Wenig später hatte er Richelieu gegenüber in dessen Arbeitszimmer Platz genommen, berichtete, beantwortete Fragen, erzählte von seiner halsbrecherischen Flucht. „Rochefort." Die Stimme des Ersten Ministers war ernst. „Das war das letzte Mal, dass Ihr in die belagerte Stadt gegangen seid." Sofort erschien ein dem Kardinal wohl vertrauter bockiger Ausdruck auf dem Gesicht seines Geheimdienstleiters. Es gab kaum jemand in Richelieus Gefolge, der eine direkte Anweisung nicht sogleich und widerspruchslos befolgt hätte. Nicht so der Graf, wenn er gegenteiliger Überzeugung war. Da halfen nur Argumente. „Es gibt keinen auch nur halbwegs sicheren Weg mehr in die Stadt für Euch. Nach dem Vorfall heute Nacht werden sie den nördlichen Mauerabschnitt bei den Sümpfen ganz genau unter die Lupe nehmen und den Gang finden. Zumindest ist die Wahrscheinlichkeit, dass er entdeckt wird, extrem hoch. Und Ihr könnt nicht einfach hingehen und ausprobieren, ob sie dort auf Euch warten, oder?"

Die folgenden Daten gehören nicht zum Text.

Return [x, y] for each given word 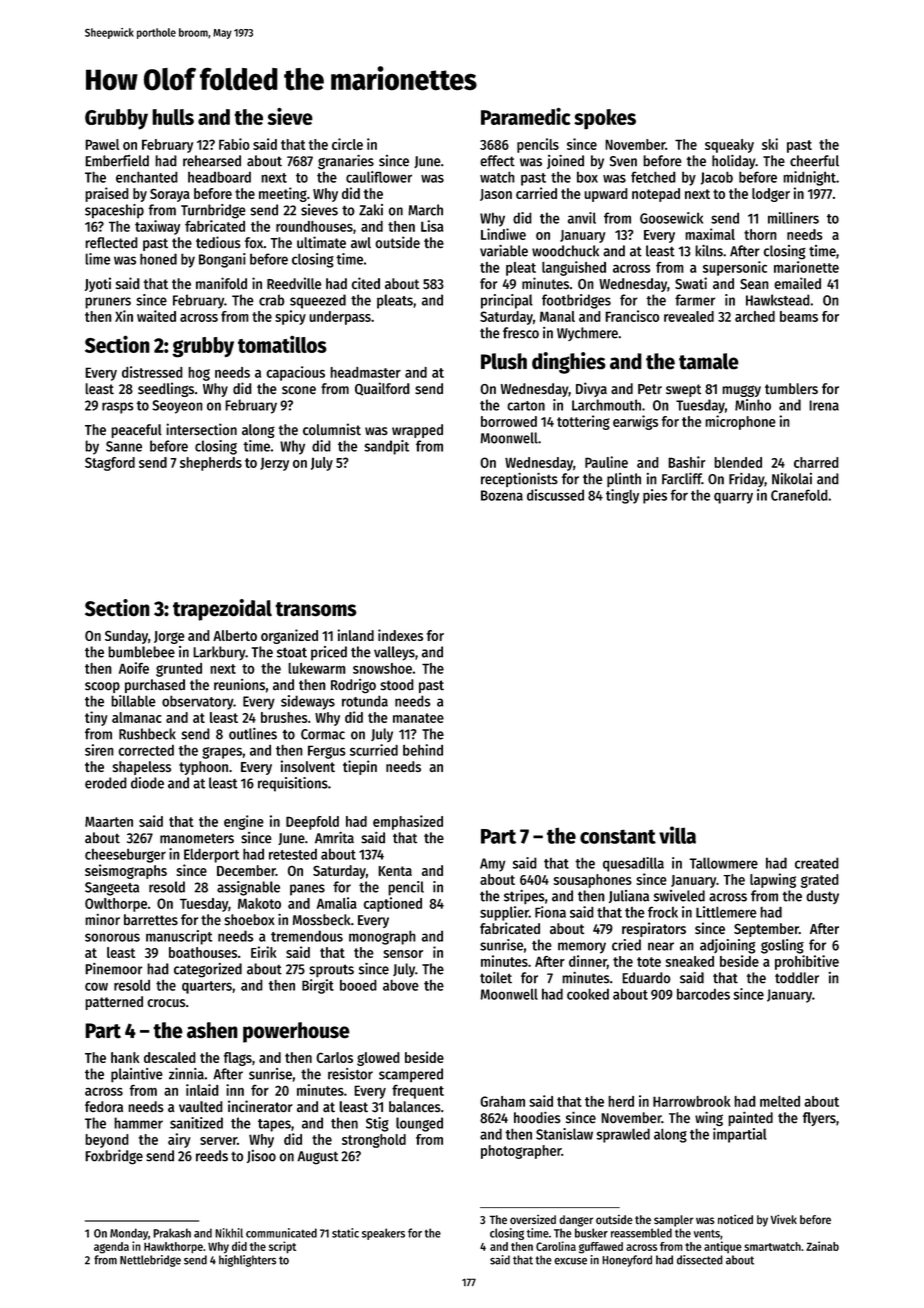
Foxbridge [114, 1157]
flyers [819, 1119]
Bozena [502, 495]
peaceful [136, 431]
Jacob [717, 178]
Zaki [371, 210]
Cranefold [799, 495]
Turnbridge [213, 211]
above [401, 985]
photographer [521, 1152]
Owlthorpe [116, 905]
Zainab [822, 1246]
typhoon [203, 768]
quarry [733, 498]
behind [423, 750]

Armand senkte den Blick. Der Kardinal hatte ja Recht. Aber einfach aufgeben? Er gab niemals auf! Und was sollte aus Audebert und seiner Familie werden? Würden die Nahrungsmittel für ihr Überleben reichen? Sein Gegenüber schien seine Gedanken zu lesen. „Rochefort. Ich werde weiterhin alles tun, um eine Kapitulation von La Rochelle zu erreichen. Und dem Stadtrichter und seiner Familie ist nicht gedient, wenn Ihr erwischt werdet. Soll Audebert zusehen müssen, wie man Euch als Spion hinrichtet? Es gibt einen Unterschied zwischen riskanten und selbstmörderischen Unternehmungen. Ich kann das nicht zu lassen. Ich will Euch nicht verlieren." Wärme lag in Richelieus Stimme und eine große Eindringlichkeit.

Der Graf wusste, dass sein Freund gewonnen hatte. Denn im Moment sprach er als Freund zu ihm und nicht als sein Vorgesetzter. Und das wirkte immer!